The charges were dismissed by a Sedgwick County judge because Sedgwick County District Attorney Nola Foulston said Kline didn’t seek her permission to file the charges in her jurisdiction. That took place after two other judges in that county found probable cause for Kline to charge Tiller.
Concluding his letter, Morrison wrote: “Should you continue to make such statements, our office will pursue all available remedies – including filing disciplinary charges against you in Maryland and/or filing legal action to recover the more than $5,000 our office has paid you for your services.”
More than 100 people were at the Doubletree Hotel on Tuesday night for what they thought would be a panel discussion featuring McHugh. Many audience members gasped when former Rep. Mary Pilcher Cook, who led the discussion, read the letter from Morrison.
Instead of hearing from McHugh, audience members saw an edited version of a 45-minute interview he gave Monday that has been uploaded to http://www.youtube.com. McHugh, who appeared at the end of the taped interview to applause and a standing ovation, declined to comment further.
McHugh said he wouldn’t elaborate on what he had said in the taped interview because that wouldn’t serve a purpose. The privacy of the women whose records McHugh reviewed was one of the first questions he addressed in the interview. “The point was not to identify them as a particular person, but to identify the state of mind they were in,” McHugh said in the interview.
Ben Hodge, an Overland Park Republican, said there was no problem with privacy – an issue raised by Morrison in his letter to McHugh.
“Former Attorney General Phill Kline never had names,” he said. “This gentleman, Dr. Paul McHugh, never had names. The legislators have never had names.
Hodge said that when Morrison campaigned for attorney general, he spoke of Kline’s violation of the patients’ privacy. “Those are false claims,” Hodge said.

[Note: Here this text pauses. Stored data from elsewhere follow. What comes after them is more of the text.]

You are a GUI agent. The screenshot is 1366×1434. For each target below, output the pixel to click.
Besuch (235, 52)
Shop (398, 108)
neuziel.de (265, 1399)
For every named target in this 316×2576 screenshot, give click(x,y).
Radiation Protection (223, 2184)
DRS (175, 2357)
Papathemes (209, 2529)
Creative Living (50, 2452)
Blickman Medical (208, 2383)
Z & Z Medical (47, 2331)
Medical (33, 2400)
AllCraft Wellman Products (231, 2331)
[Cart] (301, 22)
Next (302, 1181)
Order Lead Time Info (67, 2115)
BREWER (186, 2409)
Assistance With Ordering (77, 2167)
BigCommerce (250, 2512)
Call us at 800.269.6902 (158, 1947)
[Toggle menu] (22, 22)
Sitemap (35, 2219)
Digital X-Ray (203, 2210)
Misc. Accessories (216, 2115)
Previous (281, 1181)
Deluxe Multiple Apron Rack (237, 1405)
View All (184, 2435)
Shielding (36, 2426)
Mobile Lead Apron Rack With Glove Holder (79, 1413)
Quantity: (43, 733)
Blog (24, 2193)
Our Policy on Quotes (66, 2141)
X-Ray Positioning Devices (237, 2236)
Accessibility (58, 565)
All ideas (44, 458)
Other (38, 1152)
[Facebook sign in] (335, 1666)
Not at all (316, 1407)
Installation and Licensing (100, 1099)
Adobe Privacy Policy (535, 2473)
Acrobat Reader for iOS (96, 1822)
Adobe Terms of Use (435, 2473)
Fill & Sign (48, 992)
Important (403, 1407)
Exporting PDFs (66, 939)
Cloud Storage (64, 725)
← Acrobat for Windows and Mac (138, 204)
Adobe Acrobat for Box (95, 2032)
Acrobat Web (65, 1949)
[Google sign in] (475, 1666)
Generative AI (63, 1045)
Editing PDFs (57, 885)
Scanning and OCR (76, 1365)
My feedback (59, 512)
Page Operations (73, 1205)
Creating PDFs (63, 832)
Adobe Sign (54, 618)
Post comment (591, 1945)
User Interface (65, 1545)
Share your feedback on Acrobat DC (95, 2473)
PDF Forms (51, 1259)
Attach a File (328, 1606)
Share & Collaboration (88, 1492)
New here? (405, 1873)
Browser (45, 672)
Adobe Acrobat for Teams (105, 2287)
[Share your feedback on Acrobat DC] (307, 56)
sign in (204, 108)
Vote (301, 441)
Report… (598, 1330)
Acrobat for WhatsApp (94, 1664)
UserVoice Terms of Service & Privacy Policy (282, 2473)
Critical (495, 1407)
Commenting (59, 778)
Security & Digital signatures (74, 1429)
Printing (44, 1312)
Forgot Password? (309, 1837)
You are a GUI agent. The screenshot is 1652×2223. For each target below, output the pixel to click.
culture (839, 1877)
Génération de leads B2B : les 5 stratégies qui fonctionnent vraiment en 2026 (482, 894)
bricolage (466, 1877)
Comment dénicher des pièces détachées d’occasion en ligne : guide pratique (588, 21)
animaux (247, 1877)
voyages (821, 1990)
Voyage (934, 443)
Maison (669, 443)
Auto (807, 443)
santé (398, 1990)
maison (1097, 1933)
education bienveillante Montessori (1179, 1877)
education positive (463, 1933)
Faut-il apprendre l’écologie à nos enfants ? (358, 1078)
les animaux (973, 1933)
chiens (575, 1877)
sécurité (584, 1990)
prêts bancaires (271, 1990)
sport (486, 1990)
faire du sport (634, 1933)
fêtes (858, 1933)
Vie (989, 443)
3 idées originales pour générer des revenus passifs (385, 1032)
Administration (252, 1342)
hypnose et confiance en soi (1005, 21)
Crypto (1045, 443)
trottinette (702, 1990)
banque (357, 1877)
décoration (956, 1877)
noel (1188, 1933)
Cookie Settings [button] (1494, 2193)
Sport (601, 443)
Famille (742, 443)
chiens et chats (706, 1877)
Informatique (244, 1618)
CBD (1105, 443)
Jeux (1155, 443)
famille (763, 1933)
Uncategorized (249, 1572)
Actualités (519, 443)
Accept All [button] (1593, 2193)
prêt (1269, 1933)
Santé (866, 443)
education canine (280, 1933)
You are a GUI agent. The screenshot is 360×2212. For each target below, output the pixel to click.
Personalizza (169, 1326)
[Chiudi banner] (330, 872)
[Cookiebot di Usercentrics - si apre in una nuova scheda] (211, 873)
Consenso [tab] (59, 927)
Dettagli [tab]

Hodge also criticized Gov. Kathleen Sebelius’ veto of a recent bill to require doctors to cite the medical reasons for late-term abortions. Sebelius cited privacy concerns as a reason for her veto. Hodge referred to her reasoning as “bogus.” “We assume she’s an intelligent woman,” he said. “So we should assume she’s being dishonest intentionally. I don’t think that is a stretch to say. She knows that this isn’t a privacy concern.”
Sen. Karin Brownlee , an Olathe Republican, criticized Sebelius’ veto of legislation requiring that abortion clinics are inspected and licensed.
“It’s very, very clear that the governor doesn’t want to be a part of good medicine as it relates to abortion, nor does she have any interest in reducing abortions in the state,” Brownlee said.
Jennifer Giroux, a mother of nine from Ohio and the director of Women Influencing the Nation, organized McHugh’s appearance. She began the http://www.chargetiller.com Web site.
Giroux said she planned to take the full interview to Morrison’s office. Giroux said she hoped that Morrison would be grateful she was helping bring evidence to his attention.